Hmmm.  Can't get the spell check to work.  Damn, I'm in trouble. :blotto:


----------



## FSTO (30 Mar 2005)

Zipper said:
			
		

> LOL, nice post and thanks
> 
> However. I am not proposing anything of the sort. In fact I am wondering at the rumblings within the top brass about it, and them using my question as a argument for it. At least thats what I hear. Which may be all BS that I am just imagining.
> 
> ...



Take a look at the USN, (I know, we can argue forever about who actually "owns" the USMC) you could argue that Hellyer should have looked at their org as a template for our own "Unified" Armed Forces.

_Just as an aside, when we had a carrier, every summer our Sea Furies and later Banshees would train with the army in Shilo Manitoba (flying out of Rivers Manitoba) in close air support exercises. I think we were more "Joint" in the 50's and early 60's than we have ever been since unification_


----------



## McG (30 Mar 2005)

FSTO said:
			
		

> Take a look at the USN, (I know, we can argue forever about who actually "owns" the USMC) you could argue that Hellyer should have looked at their org as a template for our own "Unified" Armed Forces.


I've read in a few places that Hellyer did look to the USMC as the model for unification.


----------



## Old Sweat (30 Mar 2005)

The whole subject of unification got very muddled, and I lived through it, because the administrative issues such as removal of duplication and inefficiencies of scale became confused with operational matters. Thus strange things happened such as the reduction of the number of trades to less than one hundred because Mr Hellyer stated that as one of the goals of his grand design. People in the support world generally came out of this much the worse for wear, as opposed to say the combat arms who were screwed about to a much lesser extent. 

When the commands were unified, which was the second major step after the creation of Canadian Forces Headquarters, Maritime Command absorbed the RCAF maritime patrol world and Mobile Command took over what little tactical fast air we had, a few T33s at Rivers, I believe. The army at that time already had integral aviation including 1 Transport Helicopter Platoon with six (I think) Voyaguer helicopters. The old RCAF transport and air defence commands remained relatively intact and Air Training Command became the nucleus of Training Command which absorbed the other services' schools.

Mobile Command was very roughly based on the Fleet Marine Force and consisted of the land forces in Canada, including the aviation assets, the tactical air squadrons and the Buffalo squadron which was being formed at roughly the same time. It was planned to have a mobile logistics tail as was the case for the Marines, but force reductions soon ended that.
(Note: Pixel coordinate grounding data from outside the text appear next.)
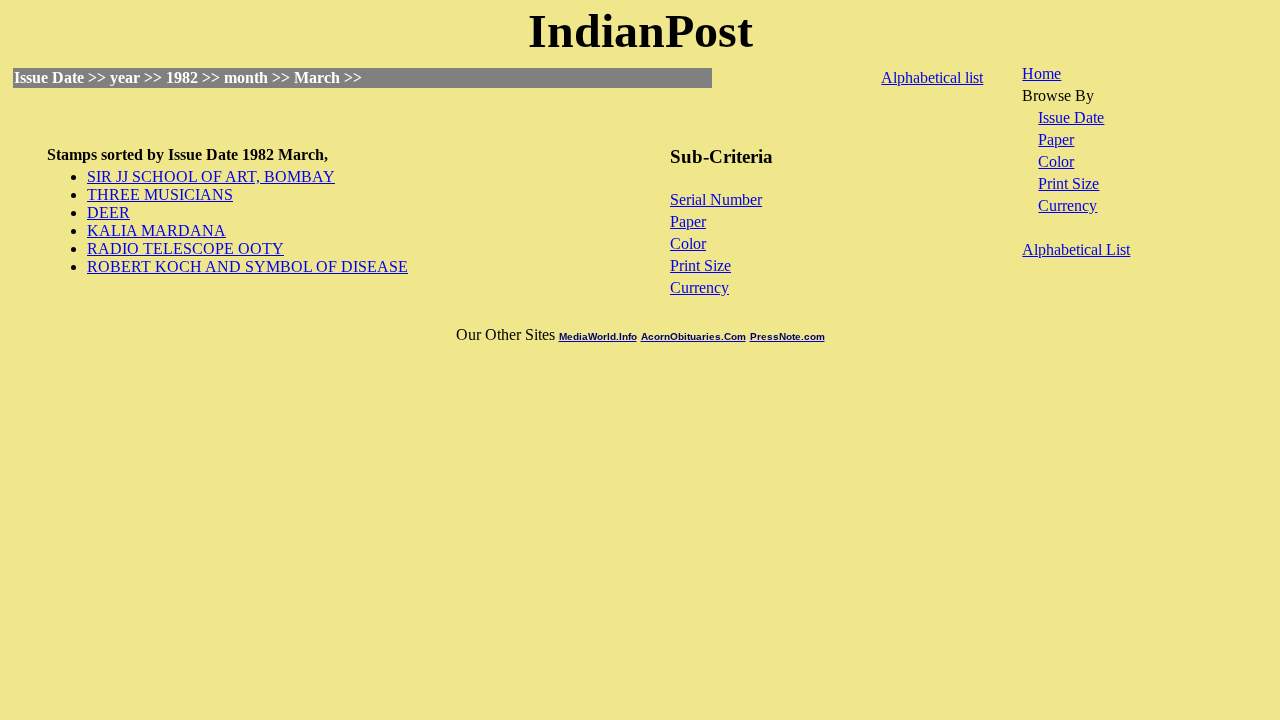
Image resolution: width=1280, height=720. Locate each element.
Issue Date (1071, 117)
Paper (688, 221)
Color (688, 243)
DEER (108, 212)
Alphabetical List (1076, 249)
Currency (699, 287)
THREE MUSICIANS (160, 194)
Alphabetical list (932, 77)
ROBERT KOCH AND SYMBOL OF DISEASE (247, 266)
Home (1041, 73)
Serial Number (716, 199)
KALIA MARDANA (156, 230)
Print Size (700, 265)
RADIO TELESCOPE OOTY (185, 248)
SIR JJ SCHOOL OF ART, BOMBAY (211, 176)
The forces in Europe, Canadian Army National Force Europe and the 1st Air Division, remained as two separate commands reporting to CFHQ at this time.

The reserves did not belong to any of the operational commands, but were part of a separate chain which did all sorts of harm.

Where the "jointness" fell down, and this was never resolved, was that the existing operational roles were single service. For example Maritime Command including Maritime Air Group had a very real and very necessary operational role under the Supreme Allied Commander Atlantic. Mr Hellyer liked to complain that the services all had different concept of operations with the navy seeing itself escorting convoys, the army fighting a 30-day land battle in Europe and the air force going out in a blaze of nuclear energy. All this was quite true, and it was precisely because these were the roles of each service in a period of escalating tension leading to the outbreak of conventional war in Europe that could go nuclear at any time.

It was very difficult to become joint under these conditions which really remained until the end of the Cold War. Today we (or rather you) are in a whole new game and logic seems to indicate that jointness is the way ahead, at least until something completely unforeseen comes along again.


----------



## FSTO (30 Mar 2005)

MCG said:
			
		

> I've read in a few places that Hellyer did look to the USMC as the model for unification.



Maybe so but he didn't realize that your need a Navy (and Air Force   ;D) to get your marines to where they need to be.


----------



## FSTO (30 Mar 2005)

Old Sweat said:
			
		

> When the commands were unified, which was the second major step after the creation of Canadian Forces Headquarters, *Maritime Command absorbed the RCAF maritime patrol world * and Mobile Command took over what little tactical fast air we had, a few T33s at Rivers, I believe.



There was a drive in the 50's for the RCN to take over Maritime Air Patrol duties from the RCAF (modled on the USN) but was shot down by internal RCN politics and a concerted effort by the RCAF. When unification came about Admiral O'Brien (sp) was delighted to pick up Maritime Air Patrol group. Legend has it that the Navy went down to Greenwood and kicked out about 20% of the deadwood that the Air Force had accumulated there. Shortly thereafter Air Command was formed and (for want of a better word) they got their stuff back. But for a very short time the Navy (on the east coast at least) owned the Argus.


----------